One thing I learned from these toys: the noisier the toy is, the greater the child’s silence.

Filling the silence

We live in the era of silent monologue of machines, screens and toys which, despite trying to emulate a conversation, lack the quality of emotions and affection, something that’s fundamental to human development.

In the face of this reality, we need to ask ourselves hard questions and find a balance in children’s use of digital media and the protection of their rights on different types of media. After all, it’s not all bad; without a doubt, technology can promote digital citizenship and rights.

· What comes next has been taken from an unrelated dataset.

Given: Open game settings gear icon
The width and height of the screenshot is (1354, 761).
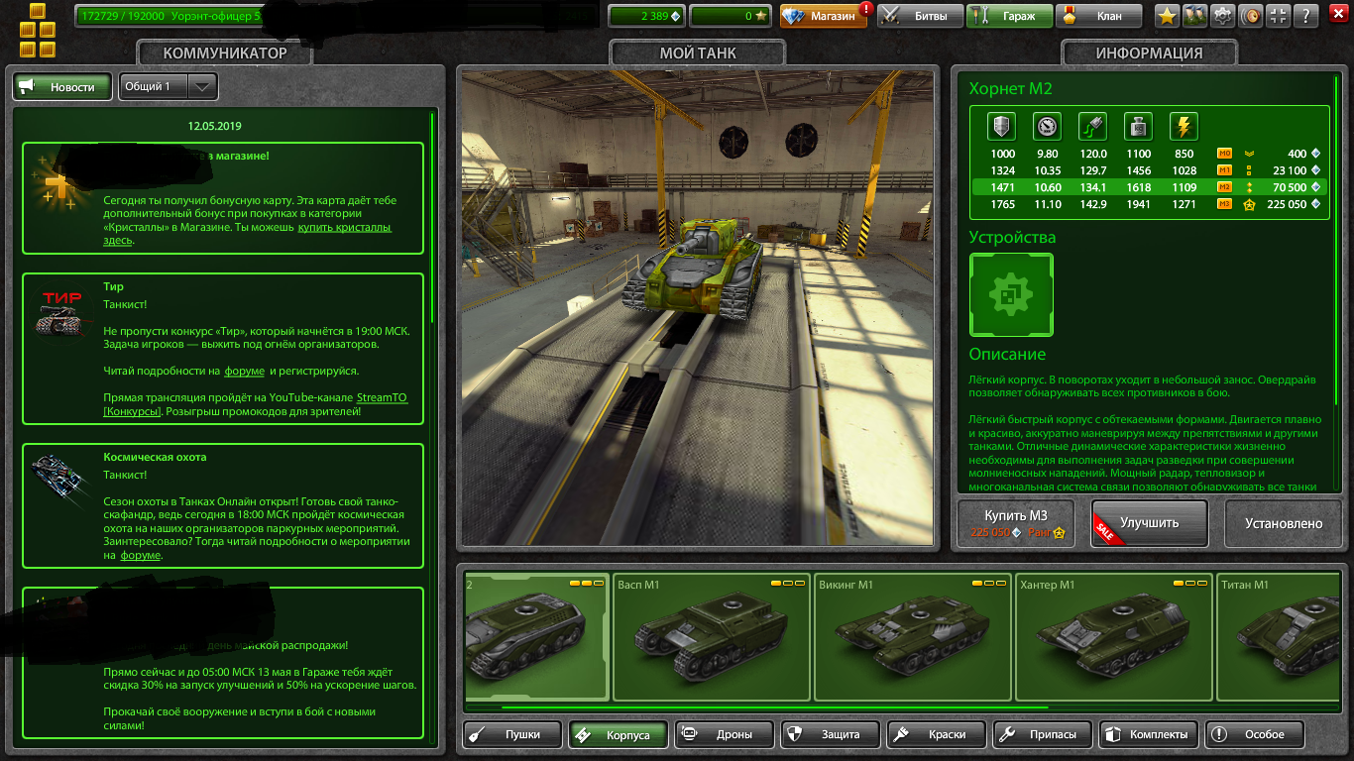Looking at the screenshot, I should [1224, 16].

When it comes to responsibility, we need to stop blaming only parents for buying their children such toys; corporations also have a serious responsibility. We need the products and services to be designed with input from specialists who understand the sensitivity of child development. We need digital spheres free from marketing to children and devoid of commercial and personal data exploitation.

But we also need to welcome and give children space to be noisy, talkative, restless and also creatively silent in the physical world. We need to get past the idea that children should be seen and not heard, a concept entrenched in the word infant itself from the Latin word infans meaning “unable to speak”. And without a doubt, children can speak and do have their own voices. It’s us who should learn how to hear them better.